What is the Prometheus alert rule for "Spark no alive workers"?

No Spark workers are alive. The cluster has no processing capacity. PromQL expression: metrics_master_aliveWorkers_Value == 0. Severity: critical. Duration: 1m.

What is the Prometheus alert rule for "Spark too many waiting apps"?

Spark has {{ $value }} applications waiting for resources. PromQL expression: metrics_master_waitingApps_Value > 10. Severity: warning. Duration: 5m.

What is the Prometheus alert rule for "Spark worker memory exhausted"?

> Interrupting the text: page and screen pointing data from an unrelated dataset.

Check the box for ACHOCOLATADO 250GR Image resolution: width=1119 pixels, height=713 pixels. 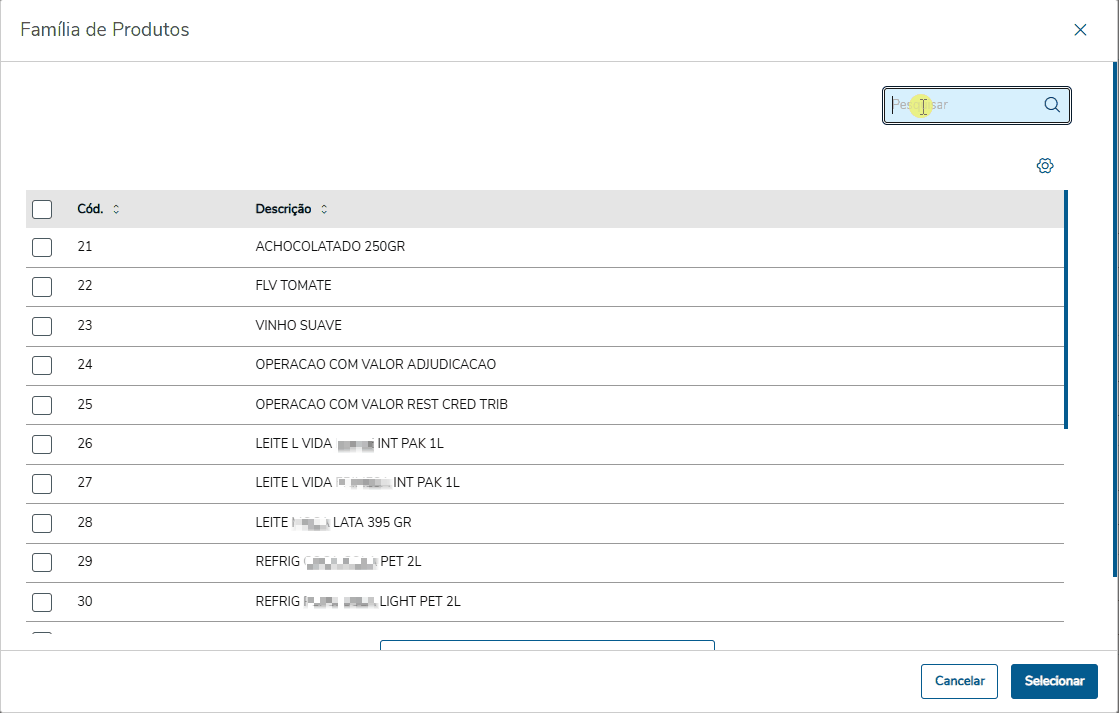pyautogui.click(x=42, y=247)
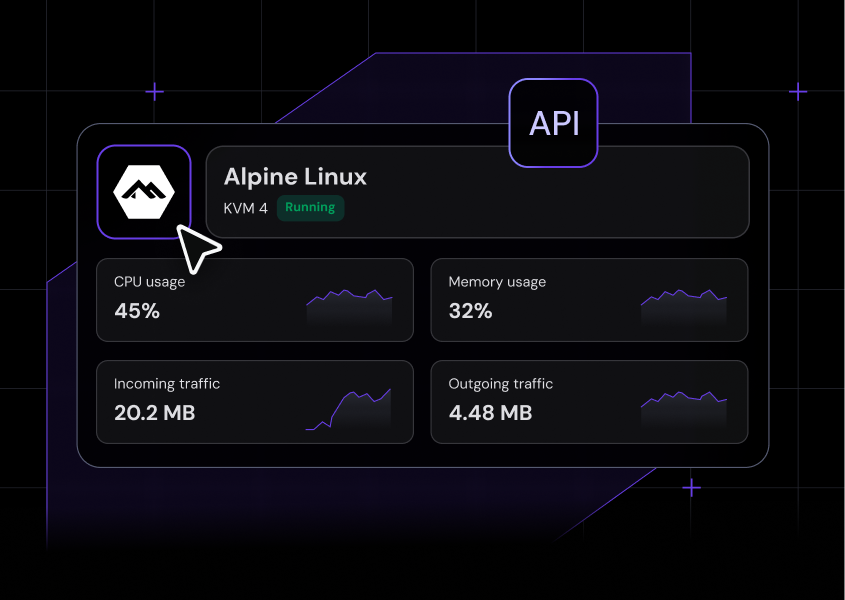Toggle the Memory usage monitor card
The height and width of the screenshot is (600, 845).
click(x=589, y=300)
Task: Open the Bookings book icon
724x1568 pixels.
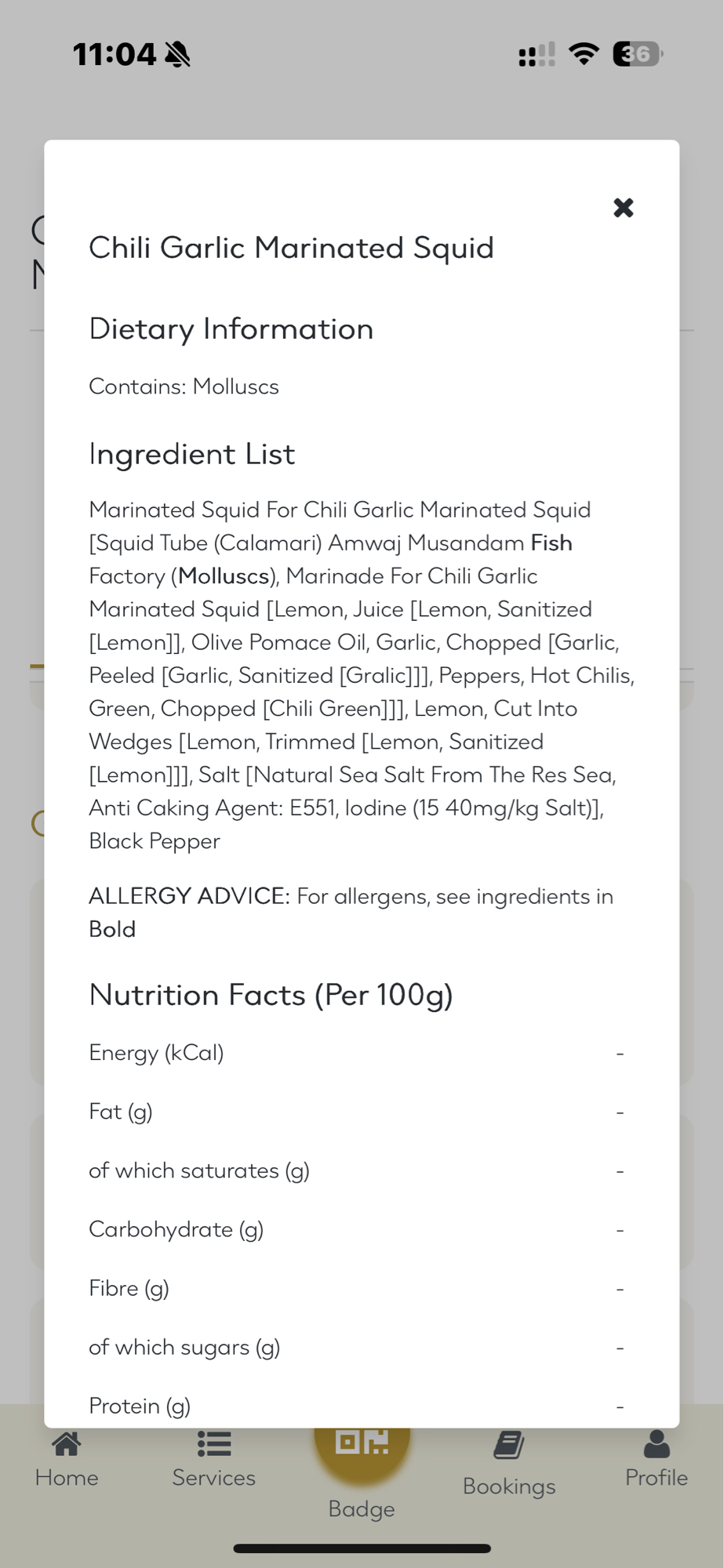Action: (509, 1446)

Spark worker {{ $labels.instance }} has no free memory ({{ $value }}MB free). PromQL expression: metrics_worker_memFree_MB_Value == 0. Severity: warning. Duration: 2m.

What is the Prometheus alert rule for "Spark worker cores exhausted"?

Spark worker {{ $labels.instance }} has no free cores. PromQL expression: metrics_worker_coresFree_Value == 0. Severity: warning. Duration: 5m.

What is the Prometheus alert rule for "Spark executor high GC time"?

Spark executor {{ $labels.executor_id }} in {{ $labels.application_name }} is spending too much time in GC. PromQL expression: metrics_executor_totalGCTime_seconds_total / metrics_executor_totalDuration > 0.1 and metrics_executor_totalDuration > 0. Severity: warning. Duration: 5m.

What is the Prometheus alert rule for "Spark executor all tasks failing"?

Spark executor {{ $labels.executor_id }} has only failing tasks ({{ $value }} failed, 0 completed). PromQL expression: metrics_executor_failedTasks_total > 0 and metrics_executor_completedTasks_total == 0. Severity: critical. Duration: 5m.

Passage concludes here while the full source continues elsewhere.